Ryan kept an eye on the beast as he continued to unload his plastic jugs on the shore when the thing turned its head in his direction and its pale green eyes went wide. Ryan wasn’t sure what he did to anger the nameless thing, but a second past and it was easy to realize that it wasn’t looking at him at all, but past him, towards where he lived. With a high pitched bark of fright, the D class beast wasted no time in diving into river in a panic.
“No,” Ryan said in a hurry and ran to his hover bike as the large wave of water created by the sudden diving thing threatened to destroy the second most valuable thing he had. He turned it on as the wall of water was getting closer. The machine came to life, the second it lifted from the ground Ryan spun the bike around. He floored it seconds before the water washed over the shore line.
He sped away and didn’t care about the jugs, they could be replaced. Something spooked that thing and the only thing capable of doing that, was a higher-class beast. He sped down the dirt path and stopped after that last turn. The sight he was seeing, it didn’t make any sense. Mere minutes ago, the place was fine. Now a three hundred foot beast was wading through the center of town. He could hear the alarms still blaring in the distance.
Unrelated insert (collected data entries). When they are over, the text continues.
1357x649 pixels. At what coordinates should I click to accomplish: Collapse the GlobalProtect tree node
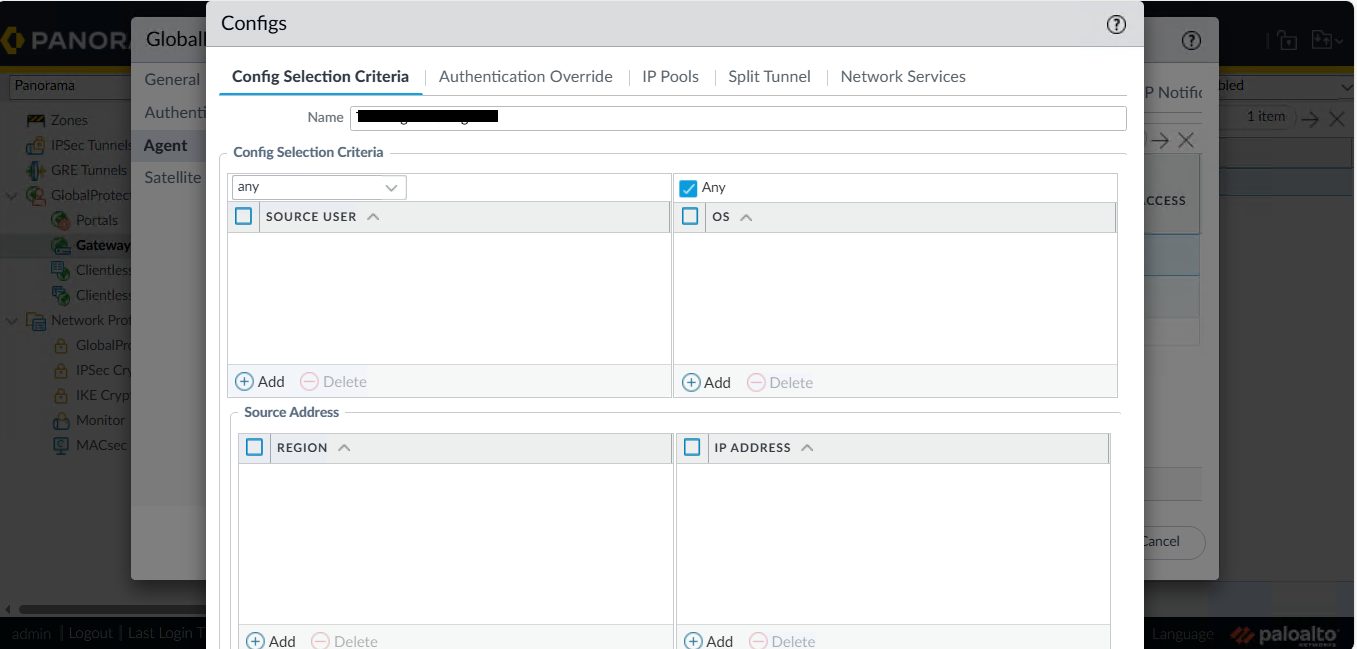[x=12, y=195]
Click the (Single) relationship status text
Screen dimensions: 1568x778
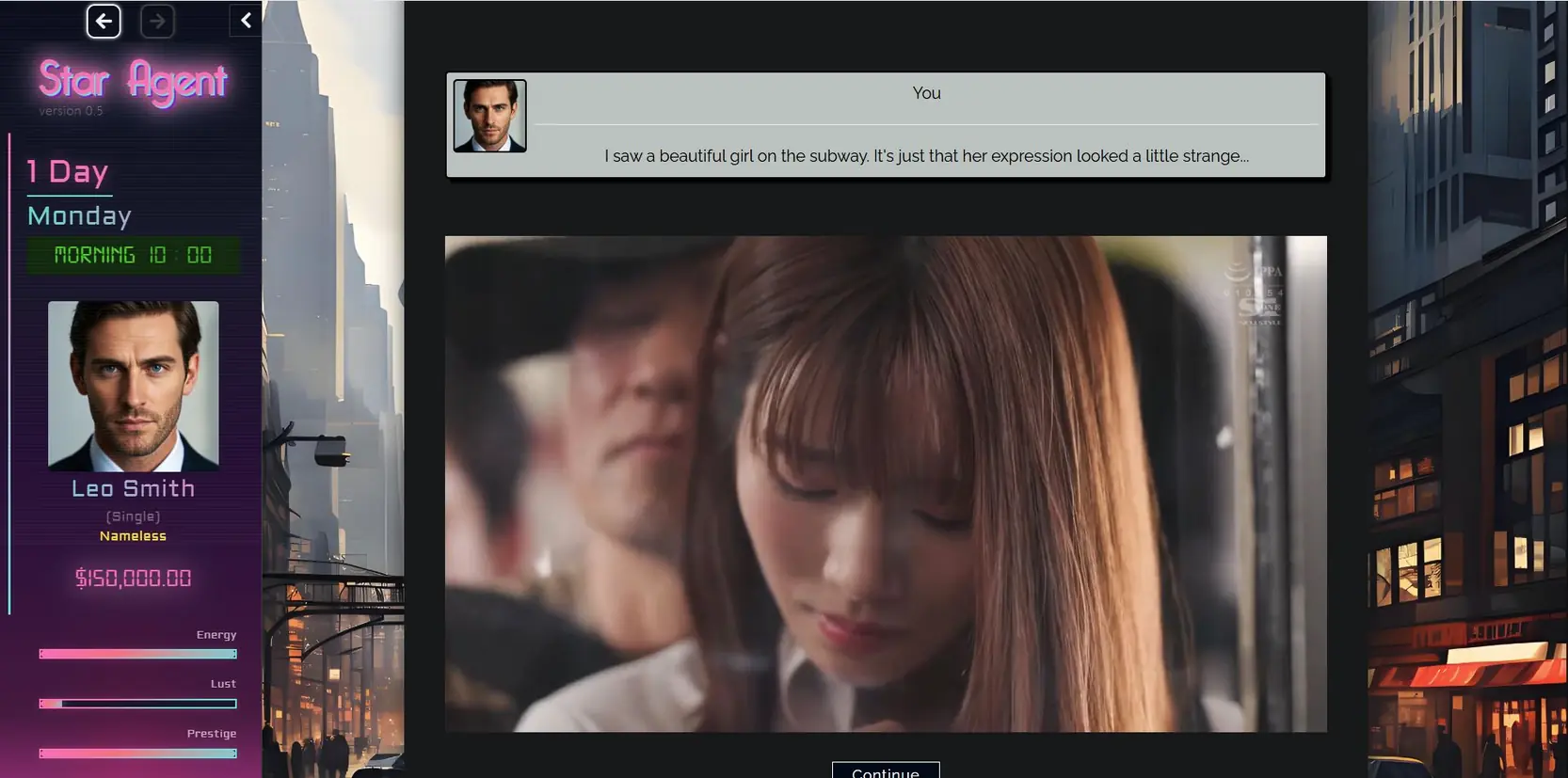click(133, 516)
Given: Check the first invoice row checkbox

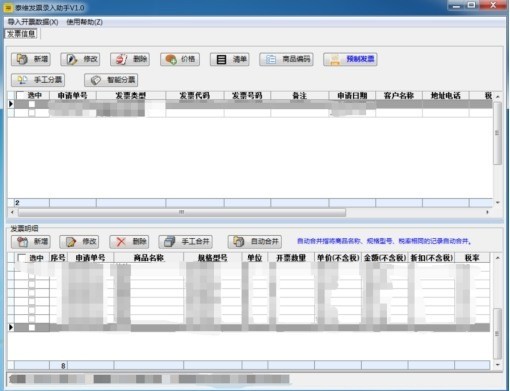Looking at the screenshot, I should click(32, 104).
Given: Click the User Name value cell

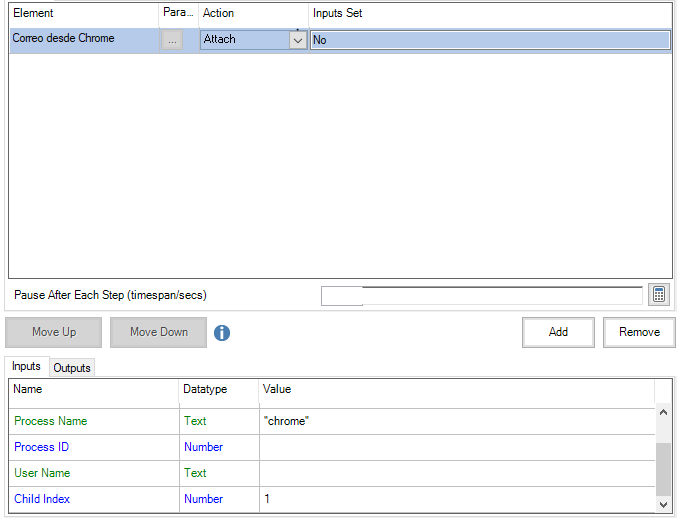Looking at the screenshot, I should (x=456, y=473).
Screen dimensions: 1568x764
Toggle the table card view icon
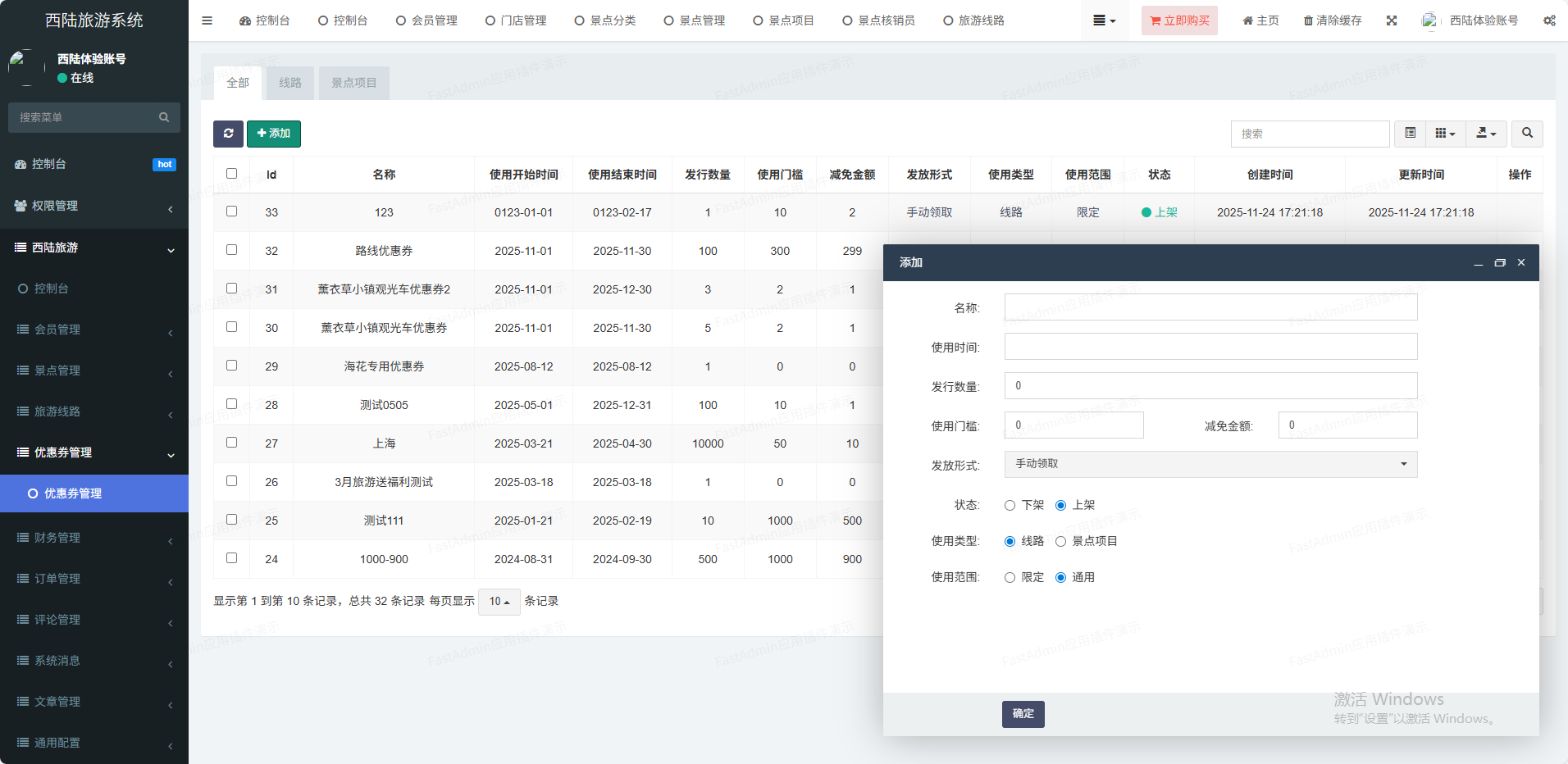[1410, 134]
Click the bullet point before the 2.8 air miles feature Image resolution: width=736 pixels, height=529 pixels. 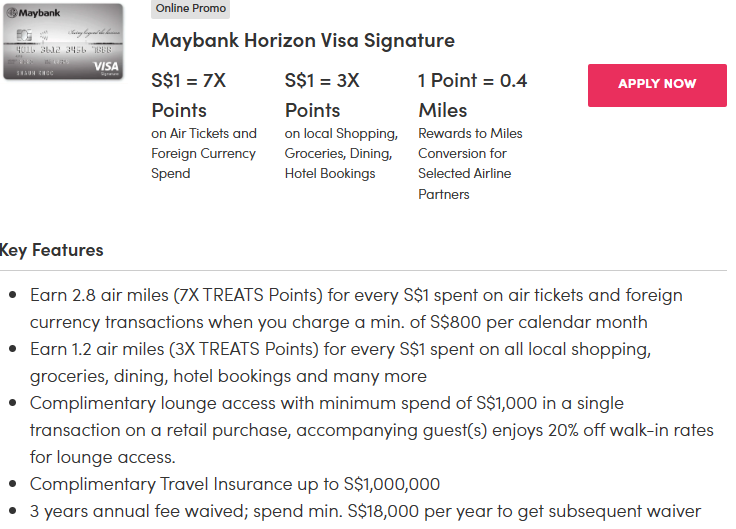click(12, 296)
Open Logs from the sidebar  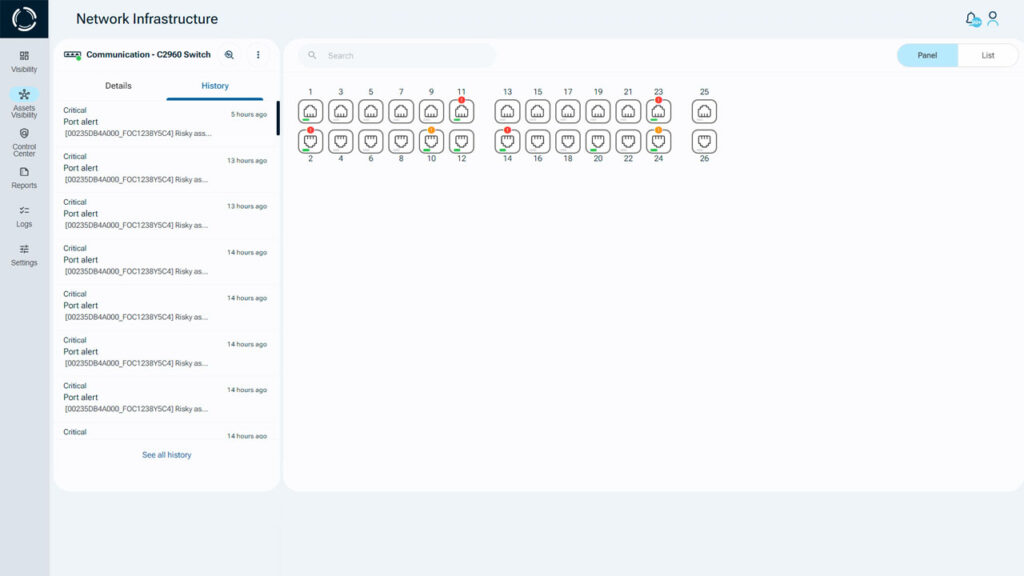pyautogui.click(x=24, y=216)
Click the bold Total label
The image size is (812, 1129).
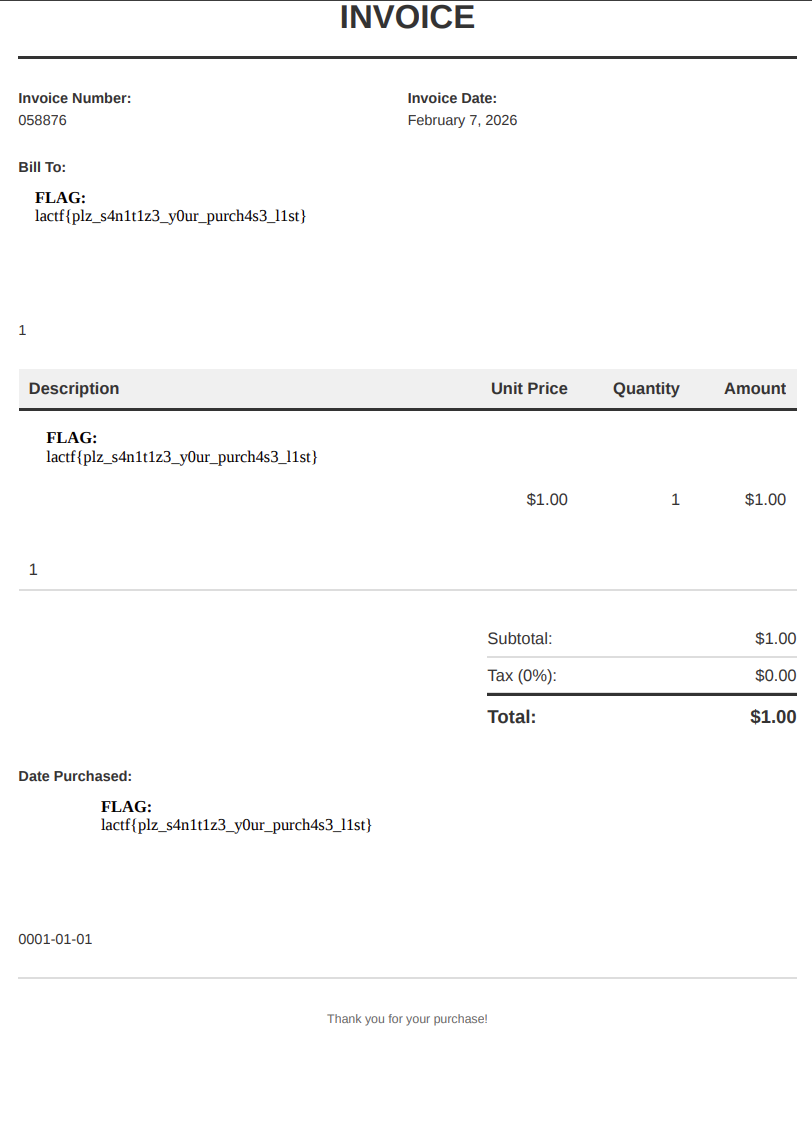512,716
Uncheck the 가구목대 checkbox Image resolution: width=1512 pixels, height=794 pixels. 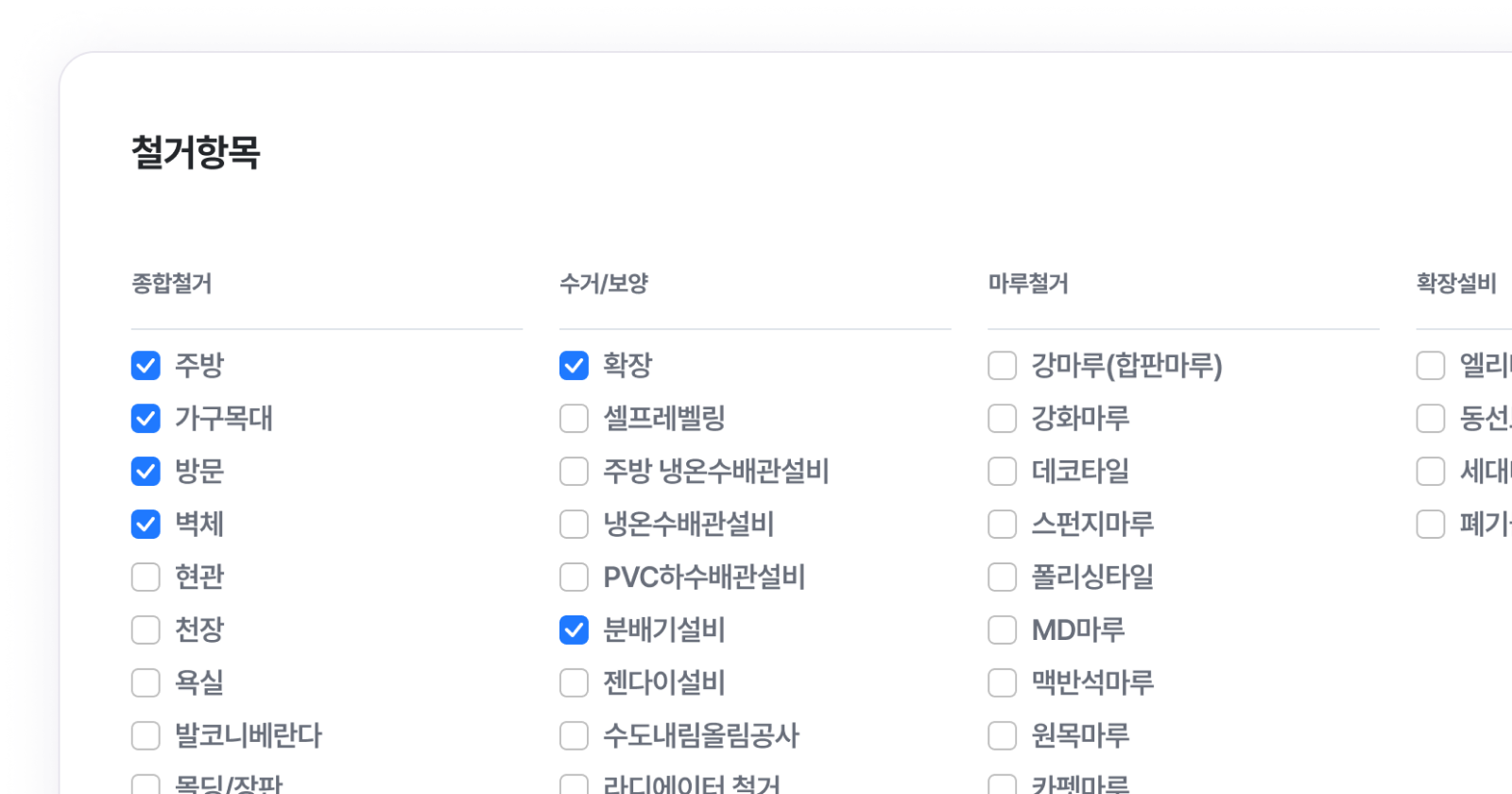(x=146, y=419)
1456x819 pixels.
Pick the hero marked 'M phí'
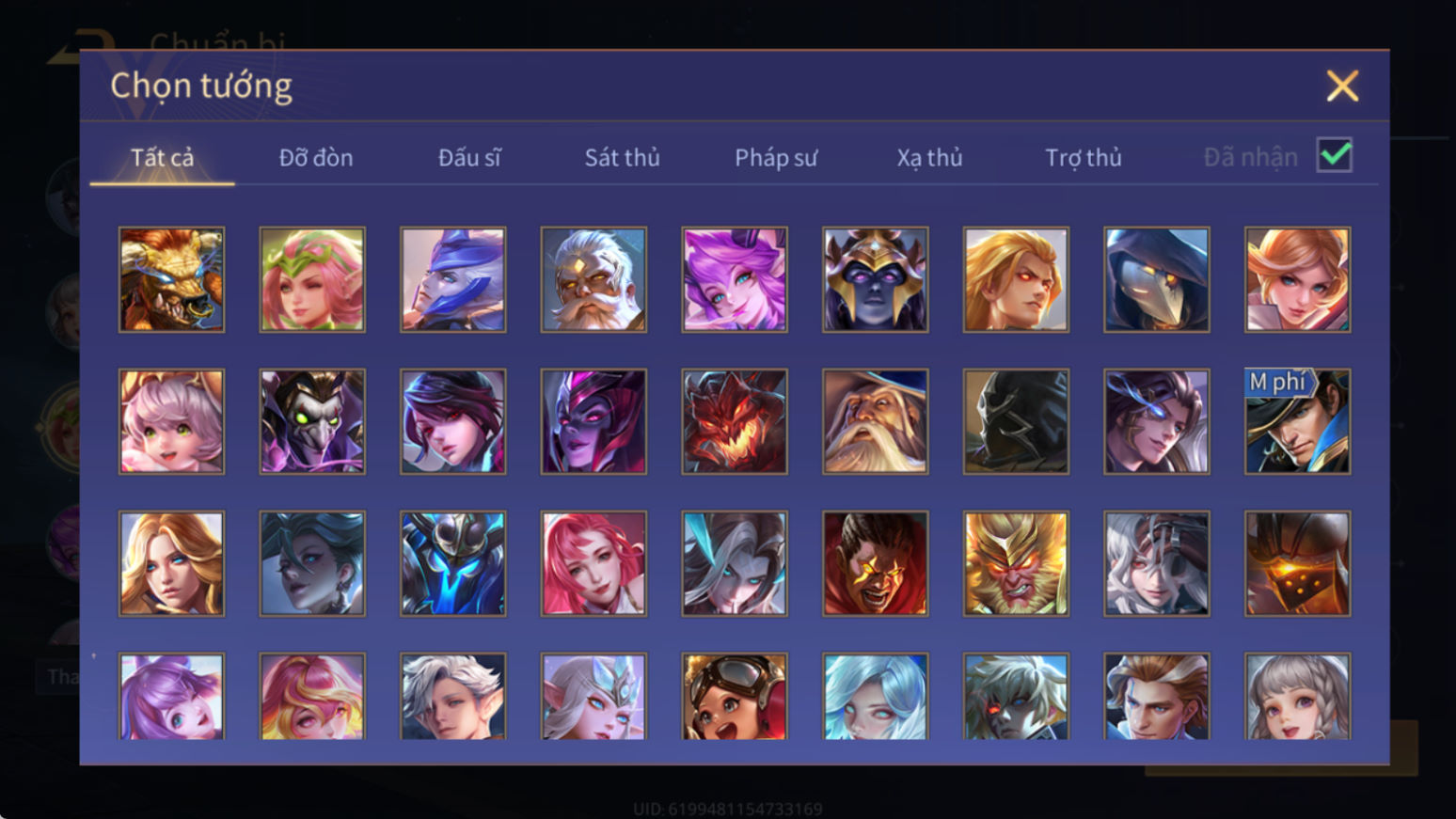(x=1297, y=421)
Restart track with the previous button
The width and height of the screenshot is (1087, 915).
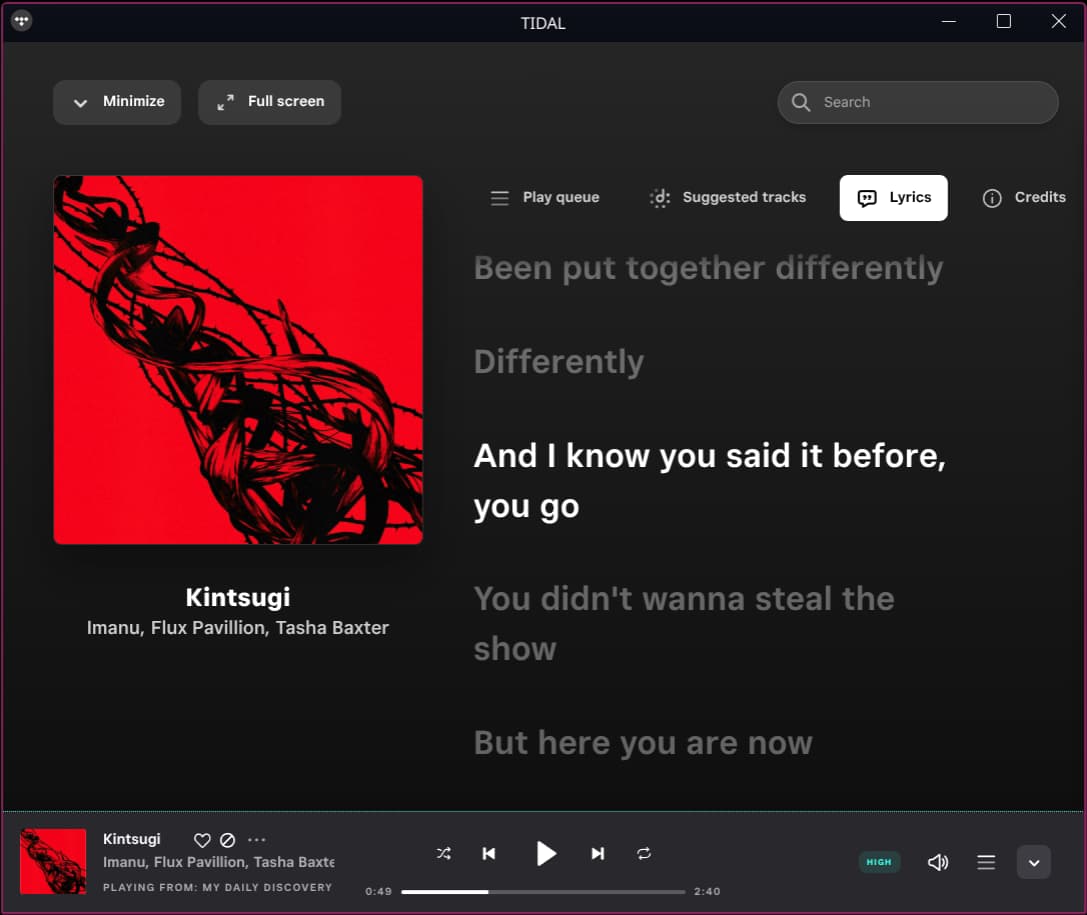pyautogui.click(x=489, y=853)
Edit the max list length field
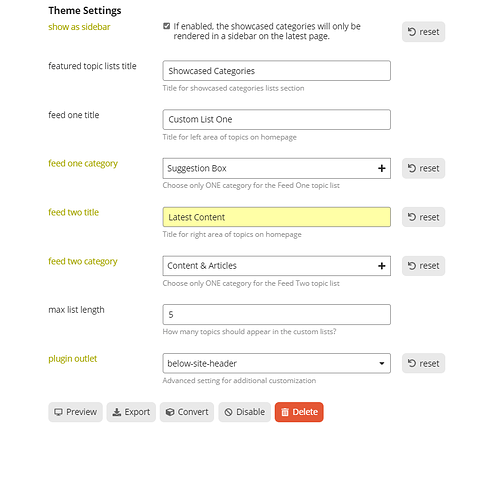490x500 pixels. point(276,314)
The thing had dark purple skin and like most of the beasts wandered blindly ahead on two, thick and powerful legs. It had one row of black spines running down its back. Its arms were long, thick and powerful, but they were bent with its hands hanging limp. Ryan looked up at the thing’s dinosaur head. The first thing he noticed were the eyes, they were closed.
“What in the hell?” he asked himself. He’d never seen anything like it, but then again, the last time he was in an attack, he didn’t have time to study the monster from a distance either. These days monster attacks like this rarely happened, not since the knights took down the last walking nightmare five years ago.
Ryan looked ahead of the beast and he could see the crowd of people fleeing from the monster as it slowly lumbered through the village with no effort at all. Then he looked to his left and on a hill, in the increasing light, he saw a someone dressed in silver and it looked as if they were holding a strange device in his hands. There was no way the two events weren’t connected. He spun his hoverbike around in the stranger’s direction and rode as fast as he could.
He didn’t really think about what he was doing rather than thinking that this was something that had to be done. If someone was somehow using the monster to attack where he lived. He needed to figure out how, why. So many questions and things that didn’t make any sense.
The stranger lowered the device as Ryan sped in his direction and looked right at him. Ryan knew there was no running, he was going to find out who this was. Then the silver figure disappeared right before his eyes in a flash of green light before he was close enough to see anything else about them. “Damn it,” he said and stopped the bike. Just another thing that didn’t make sense. He’d never seen anyone disappear before.
Ryan turned around and watched. The beast in the middle of town stopped in its tracks. It shook its head as if it was just waking up from a dream. Not only from a dream but the eyes opened, it looked around at where it was. The beast was clearly confused, maybe even nervous. The expression changed at once and it turned around as slowly as it could, as if to not do any more damage than it already had and began to walk away.
He’d never seen a beast do that before, usually they were, well, much more vicious. Then he looked to the opposite end and thankfully there was a crowd of people evacuating town. He accelerated the bike in their direction kicking up a trail of dust behind him.